# subwoofer hook up?



## rightaway (Oct 2, 2011)

i have a denon reciever. it has only has one sub out. its a single out. i had to buy a wire that went from a single out to a left and right rca connector. now i want to run two subs. how can i get 4 rca out of one out? i have a huge room. its one big open room. i have a ranch house and the whole basement is the size of the house. 

or

can i run the preamp for the center or surround channels?:huh:


----------



## bambino (Feb 21, 2010)

Y adapters are about the only way you can acheive the results you want if i understand your question correctly.:T


----------



## Gregr (Nov 2, 2010)

Hi Righta,

If you can make up a cable yourself the answer is two lines from the single RCA out, running equal distance to your subs at the sub split to two RCA's

OR: buy the best "Y" cable - single RCA to an RCA on each Y end. Now depending on how long the "Y" is you will need a interconnect extension Male RCA on one end and Female RCA on the other/or Female RCA at each end of extension. Then another "Y" with appropriate RCA's to attach to extensions.
But the above has too many connections for my liking and the low level signal may need help.

OR: The best way will be to run your single cable "Out" to an amp of your choice and then Left Right out to your subs. Now the question of volume controls...,
But I think we have nearly spent the cost of a comparable AVR with 7.2 setup, if you go this direction.

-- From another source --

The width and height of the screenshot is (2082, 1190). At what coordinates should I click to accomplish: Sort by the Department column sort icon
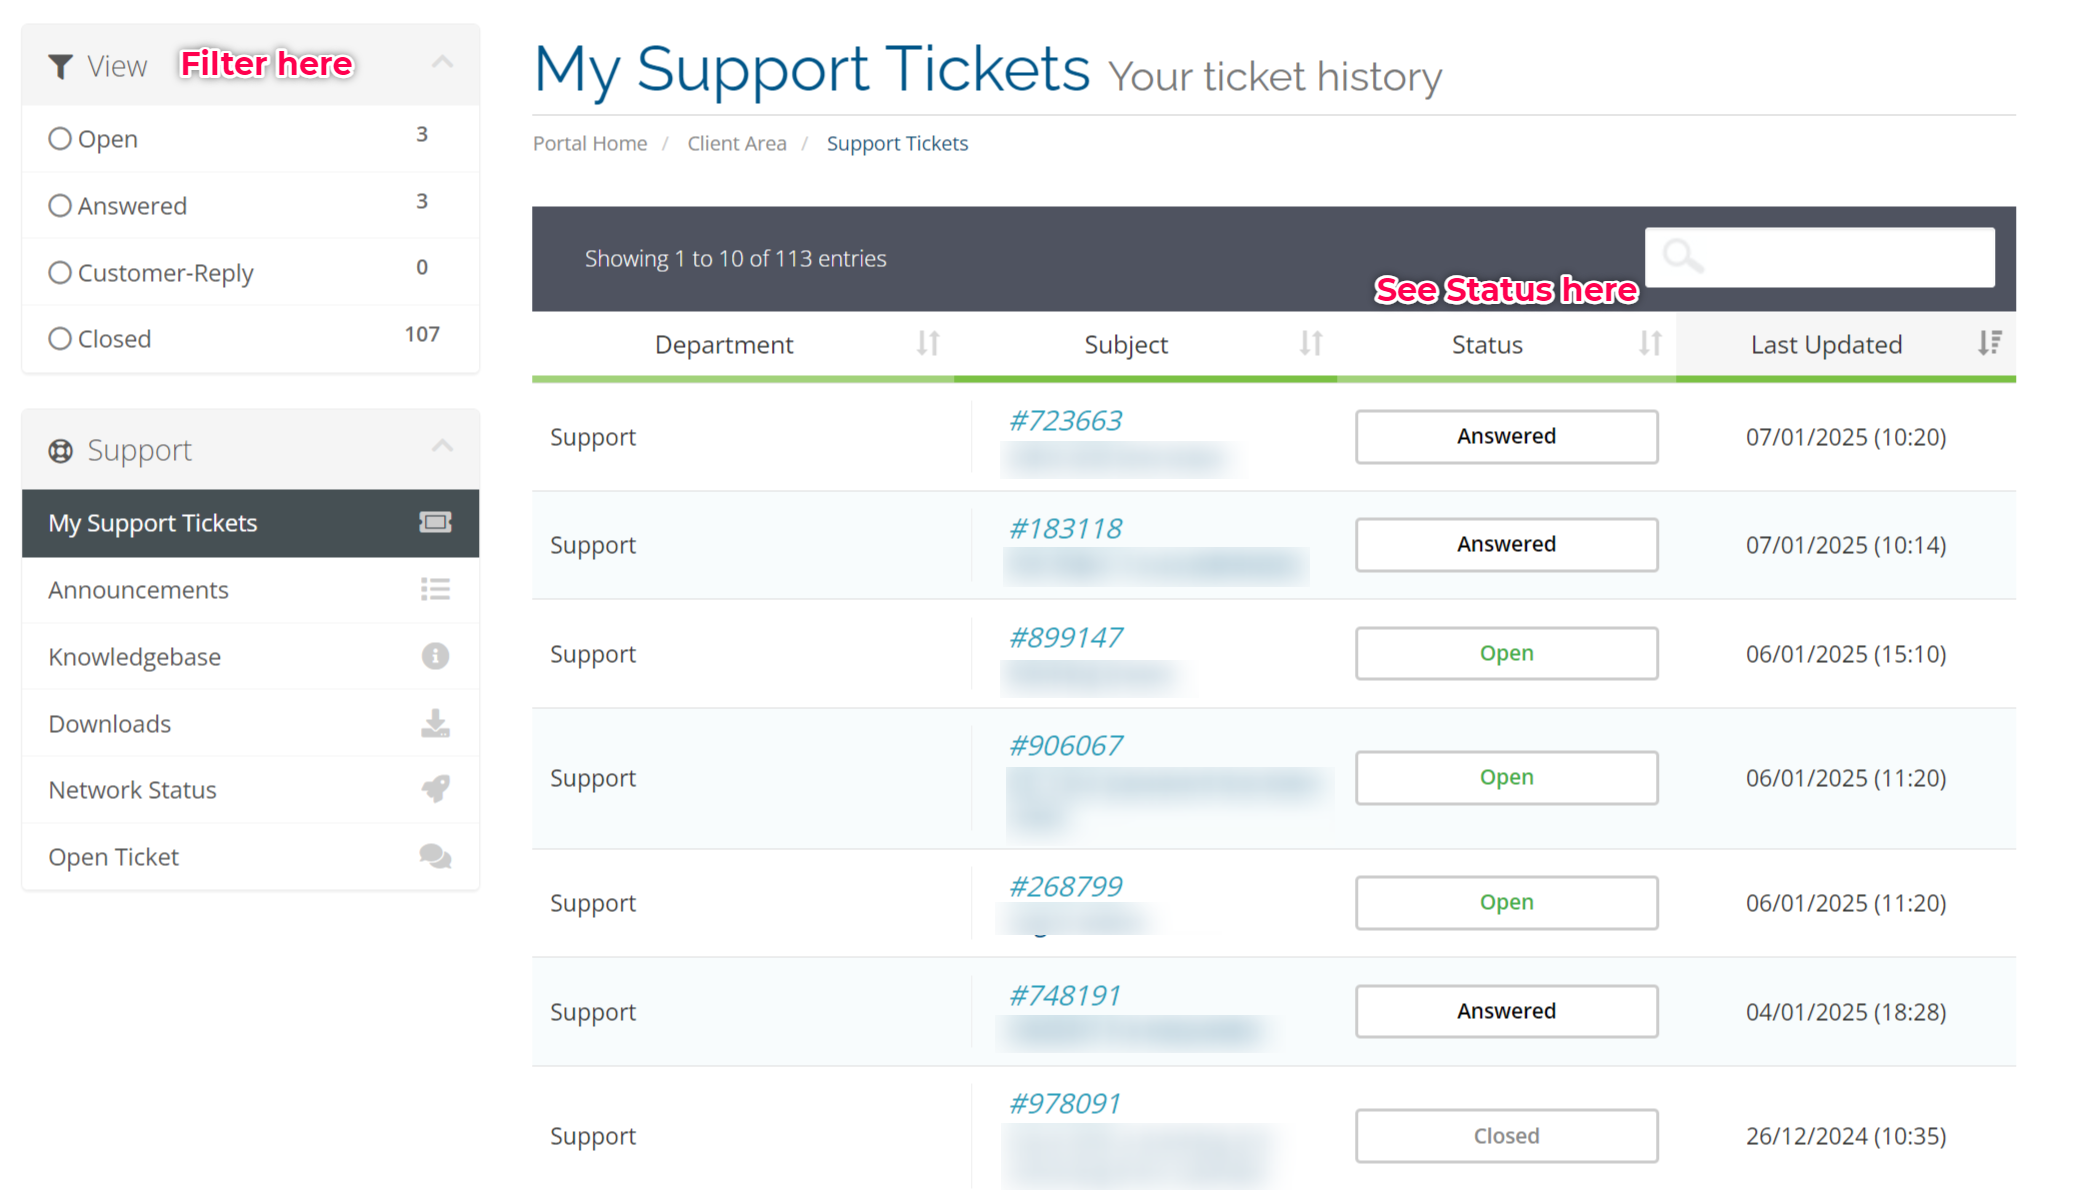pos(928,344)
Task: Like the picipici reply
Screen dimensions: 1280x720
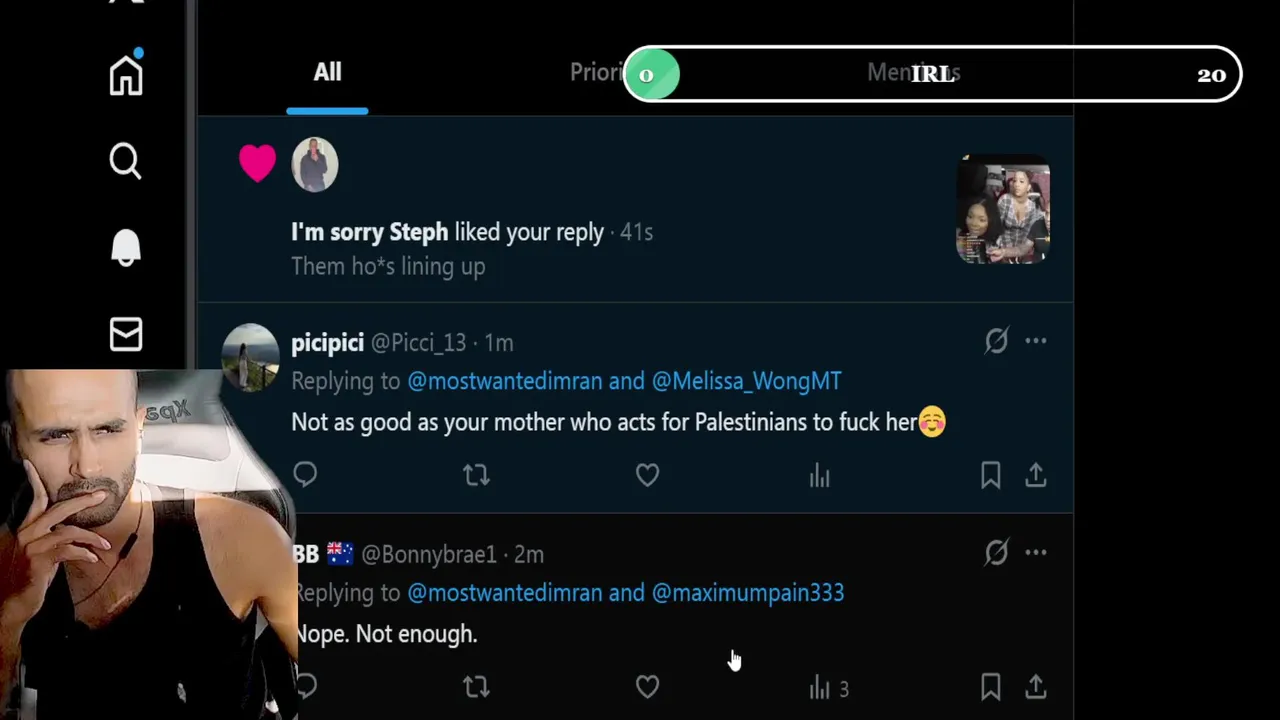Action: pyautogui.click(x=647, y=474)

Its a jury rig unless you buy the NEW AVR or correct low level boost amp (without control attenuation).


----------



## gdstupak (Jul 13, 2010)

Many subwoofers will have a left and right RCA input. 
But with most of those subs, they will accept a mono signal which only uses one of the two RCA inputs. Check your sub's owners manual or check the labeling on the sub's input jacks.
This way you would only need 1 RCA cable for 1 sub.
Or for 2 subs, you would use one Y splitter (like the one you already have) to send mono signals to each of the 2 subs.


----------



## rightaway (Oct 2, 2011)

is there a draw back to running mono? i heard some subs dont sound right with only one rca in. i have a klh sub now and looking to buy a Velodyne


----------